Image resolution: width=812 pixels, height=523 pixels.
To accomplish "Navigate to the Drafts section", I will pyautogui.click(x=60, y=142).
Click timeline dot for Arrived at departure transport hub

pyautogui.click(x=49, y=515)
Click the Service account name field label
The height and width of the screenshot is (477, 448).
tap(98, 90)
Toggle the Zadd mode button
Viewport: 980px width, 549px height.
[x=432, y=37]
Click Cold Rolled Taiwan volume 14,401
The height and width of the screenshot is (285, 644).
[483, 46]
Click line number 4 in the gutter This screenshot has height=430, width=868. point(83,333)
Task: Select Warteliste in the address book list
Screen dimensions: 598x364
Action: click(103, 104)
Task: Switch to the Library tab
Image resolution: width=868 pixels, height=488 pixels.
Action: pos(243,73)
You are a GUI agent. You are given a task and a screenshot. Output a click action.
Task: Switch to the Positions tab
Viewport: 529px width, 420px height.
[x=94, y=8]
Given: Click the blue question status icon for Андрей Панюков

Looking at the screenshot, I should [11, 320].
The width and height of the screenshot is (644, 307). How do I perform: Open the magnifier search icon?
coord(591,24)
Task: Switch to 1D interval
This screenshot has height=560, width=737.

● **TASK GOAL**
The answer should consist solely of the lines from the one that contains "Viewport: 529px width, 420px height." through the end of the material above, copied exactly.

● **EXERCISE RESULT**
Viewport: 529px width, 420px height.
[x=94, y=8]
Given: Click the blue question status icon for Андрей Панюков

Looking at the screenshot, I should [11, 320].
The width and height of the screenshot is (644, 307). How do I perform: Open the magnifier search icon?
coord(591,24)
Task: Switch to 1D interval
This screenshot has height=560, width=737.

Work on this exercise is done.